*** Input data Section Begins ***

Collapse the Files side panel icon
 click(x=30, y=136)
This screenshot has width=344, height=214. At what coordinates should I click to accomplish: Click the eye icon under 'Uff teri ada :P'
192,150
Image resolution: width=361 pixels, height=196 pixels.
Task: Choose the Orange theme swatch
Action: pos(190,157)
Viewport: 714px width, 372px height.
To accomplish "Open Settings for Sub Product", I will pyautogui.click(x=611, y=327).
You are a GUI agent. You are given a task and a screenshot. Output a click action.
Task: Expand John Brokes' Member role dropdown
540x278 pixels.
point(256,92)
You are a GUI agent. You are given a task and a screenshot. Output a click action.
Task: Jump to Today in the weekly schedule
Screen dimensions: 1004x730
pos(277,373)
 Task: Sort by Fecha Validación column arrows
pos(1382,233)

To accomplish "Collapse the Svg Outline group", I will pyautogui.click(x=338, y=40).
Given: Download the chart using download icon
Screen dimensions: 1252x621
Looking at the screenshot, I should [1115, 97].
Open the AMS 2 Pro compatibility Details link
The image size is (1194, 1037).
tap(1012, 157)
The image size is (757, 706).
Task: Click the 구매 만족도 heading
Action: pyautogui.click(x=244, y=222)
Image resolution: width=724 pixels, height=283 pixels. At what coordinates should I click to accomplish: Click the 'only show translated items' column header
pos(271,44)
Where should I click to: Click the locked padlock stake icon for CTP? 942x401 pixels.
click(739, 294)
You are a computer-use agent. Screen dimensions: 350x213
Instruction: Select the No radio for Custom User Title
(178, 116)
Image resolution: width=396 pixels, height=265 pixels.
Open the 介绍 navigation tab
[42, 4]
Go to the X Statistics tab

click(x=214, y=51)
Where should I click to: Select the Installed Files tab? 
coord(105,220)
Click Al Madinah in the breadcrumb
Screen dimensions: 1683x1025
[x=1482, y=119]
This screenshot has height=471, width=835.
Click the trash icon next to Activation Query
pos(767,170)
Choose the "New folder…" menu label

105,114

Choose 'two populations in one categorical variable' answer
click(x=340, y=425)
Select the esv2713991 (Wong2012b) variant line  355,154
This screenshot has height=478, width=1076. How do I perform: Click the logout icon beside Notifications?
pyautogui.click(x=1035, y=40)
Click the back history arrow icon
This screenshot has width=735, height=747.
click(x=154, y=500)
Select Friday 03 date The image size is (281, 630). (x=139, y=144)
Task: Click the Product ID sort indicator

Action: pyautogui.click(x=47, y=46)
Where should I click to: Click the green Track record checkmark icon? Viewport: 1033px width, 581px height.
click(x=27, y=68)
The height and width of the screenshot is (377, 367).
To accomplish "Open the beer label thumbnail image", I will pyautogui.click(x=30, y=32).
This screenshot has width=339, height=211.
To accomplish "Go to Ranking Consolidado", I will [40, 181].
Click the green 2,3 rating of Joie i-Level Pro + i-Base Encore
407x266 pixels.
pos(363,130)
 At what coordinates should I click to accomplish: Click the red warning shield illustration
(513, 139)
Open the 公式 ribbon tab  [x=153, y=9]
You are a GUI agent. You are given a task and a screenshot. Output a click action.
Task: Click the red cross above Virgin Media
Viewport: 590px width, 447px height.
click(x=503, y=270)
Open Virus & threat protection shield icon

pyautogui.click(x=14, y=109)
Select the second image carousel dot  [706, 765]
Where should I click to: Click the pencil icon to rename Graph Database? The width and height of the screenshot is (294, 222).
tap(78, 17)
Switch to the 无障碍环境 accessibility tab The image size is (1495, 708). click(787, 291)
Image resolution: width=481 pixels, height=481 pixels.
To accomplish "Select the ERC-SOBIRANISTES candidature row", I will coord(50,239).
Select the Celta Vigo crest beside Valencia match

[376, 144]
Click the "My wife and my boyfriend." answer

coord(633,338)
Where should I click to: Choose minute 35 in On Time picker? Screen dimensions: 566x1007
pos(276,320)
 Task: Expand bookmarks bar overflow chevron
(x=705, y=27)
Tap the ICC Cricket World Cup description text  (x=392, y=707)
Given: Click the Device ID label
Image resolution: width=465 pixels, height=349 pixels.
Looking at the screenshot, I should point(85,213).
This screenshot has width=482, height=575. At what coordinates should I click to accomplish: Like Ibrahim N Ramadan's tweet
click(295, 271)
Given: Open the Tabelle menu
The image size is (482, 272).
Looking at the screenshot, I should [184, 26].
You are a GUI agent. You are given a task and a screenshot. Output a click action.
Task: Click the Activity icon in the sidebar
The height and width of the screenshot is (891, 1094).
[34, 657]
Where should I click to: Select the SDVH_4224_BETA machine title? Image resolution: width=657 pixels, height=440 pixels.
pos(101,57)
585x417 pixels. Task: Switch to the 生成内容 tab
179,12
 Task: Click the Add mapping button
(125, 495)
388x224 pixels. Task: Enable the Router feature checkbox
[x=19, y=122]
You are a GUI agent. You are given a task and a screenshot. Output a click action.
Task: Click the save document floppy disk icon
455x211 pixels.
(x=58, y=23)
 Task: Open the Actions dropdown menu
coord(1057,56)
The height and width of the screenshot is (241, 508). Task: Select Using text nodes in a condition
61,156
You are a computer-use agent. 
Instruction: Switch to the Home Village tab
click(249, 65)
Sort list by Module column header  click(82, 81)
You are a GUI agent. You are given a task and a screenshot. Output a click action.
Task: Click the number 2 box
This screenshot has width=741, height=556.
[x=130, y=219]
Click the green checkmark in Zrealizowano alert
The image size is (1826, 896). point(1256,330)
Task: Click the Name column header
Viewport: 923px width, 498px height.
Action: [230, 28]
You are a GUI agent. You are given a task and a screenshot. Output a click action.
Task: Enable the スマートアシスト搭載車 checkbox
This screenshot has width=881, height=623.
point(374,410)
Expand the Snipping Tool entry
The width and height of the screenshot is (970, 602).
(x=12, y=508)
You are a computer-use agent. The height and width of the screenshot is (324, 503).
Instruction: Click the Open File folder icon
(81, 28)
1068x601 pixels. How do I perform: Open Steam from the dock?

*** Input data Section Ends ***

▶ **Directions**: Look back at the data above. Transcribe exactly the lines starting at the line that contains "540x278 pixels." and ending at the line that contains "Given: Download the chart using download icon".

▶ **Task output**:
540x278 pixels.
point(256,92)
You are a GUI agent. You are given a task and a screenshot. Output a click action.
Task: Jump to Today in the weekly schedule
Screen dimensions: 1004x730
pos(277,373)
 Task: Sort by Fecha Validación column arrows
pos(1382,233)

To accomplish "Collapse the Svg Outline group", I will pyautogui.click(x=338, y=40).
Given: Download the chart using download icon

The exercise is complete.